━━━ EXERCISE DATA ━━━
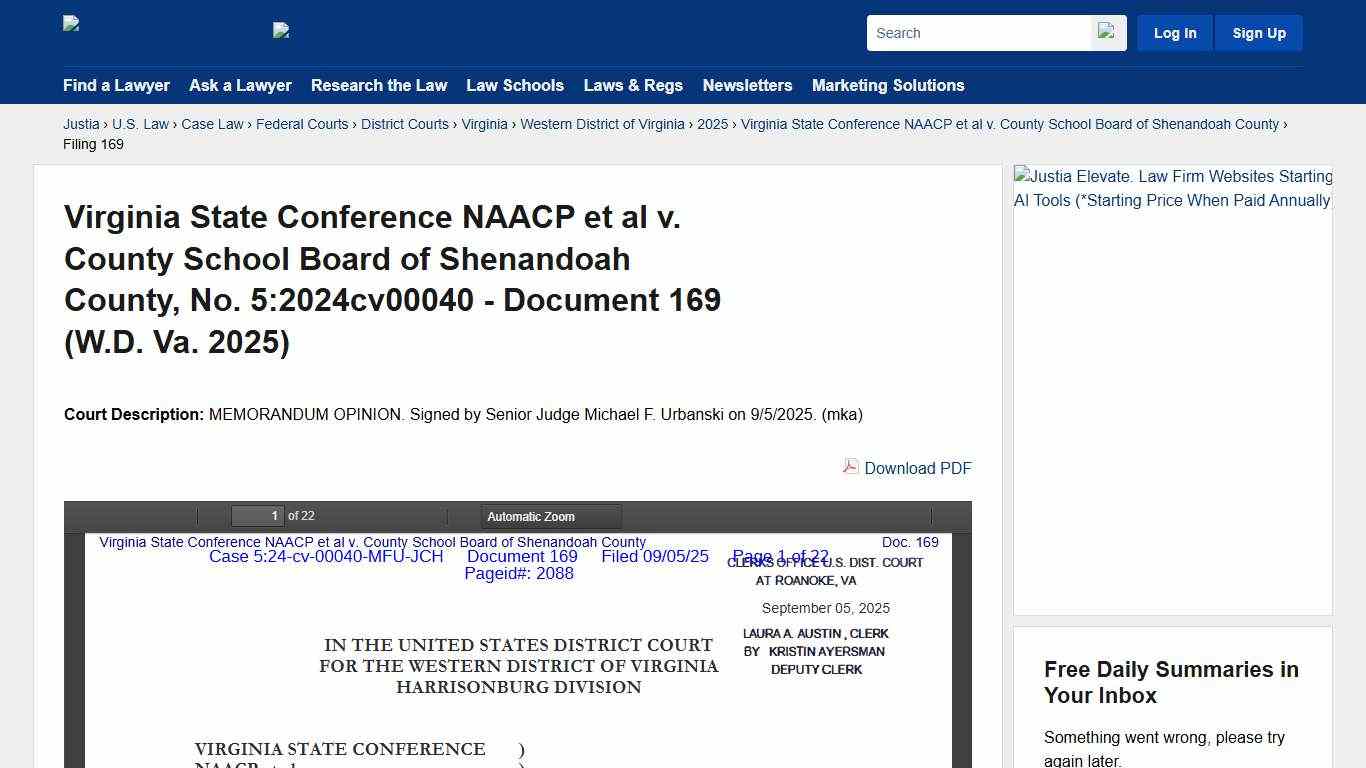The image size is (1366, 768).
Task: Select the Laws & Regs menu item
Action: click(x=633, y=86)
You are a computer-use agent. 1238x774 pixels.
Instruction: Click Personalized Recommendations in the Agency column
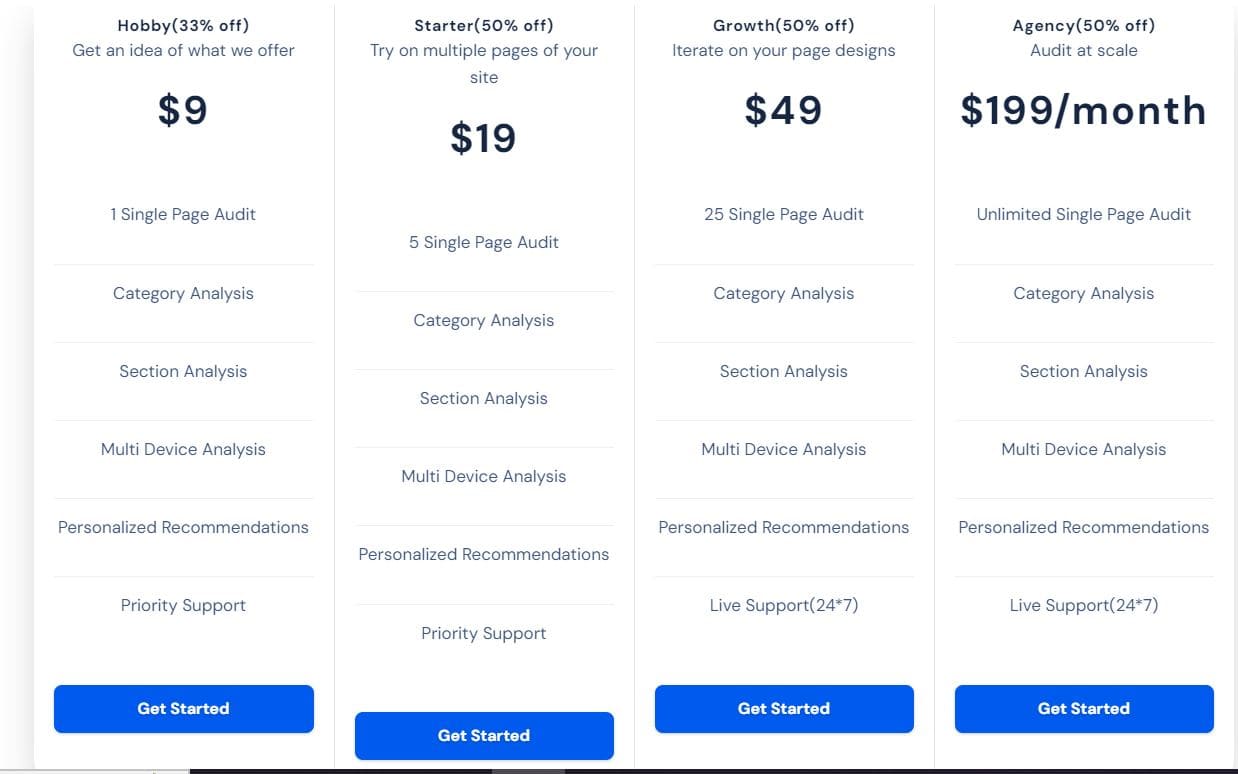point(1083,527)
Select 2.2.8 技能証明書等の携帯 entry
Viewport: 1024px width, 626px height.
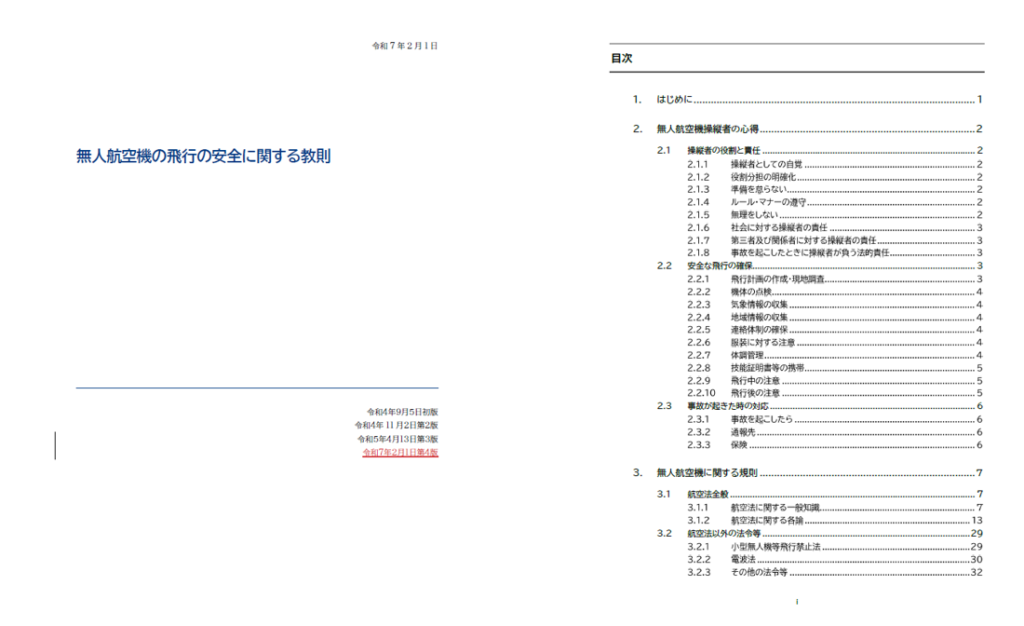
━━━
TASK GOAL » Please reproduce all of the records above word for word, leaving the pictures out.

WRITTEN ANSWER »
The image size is (1366, 768).
Task: Select the Laws & Regs menu item
Action: click(x=633, y=86)
You are a computer-use agent. 1238x774 pixels.
Instruction: Click Personalized Recommendations in the Agency column
point(1083,527)
Select 2.2.8 技能証明書等の携帯 entry
Viewport: 1024px width, 626px height.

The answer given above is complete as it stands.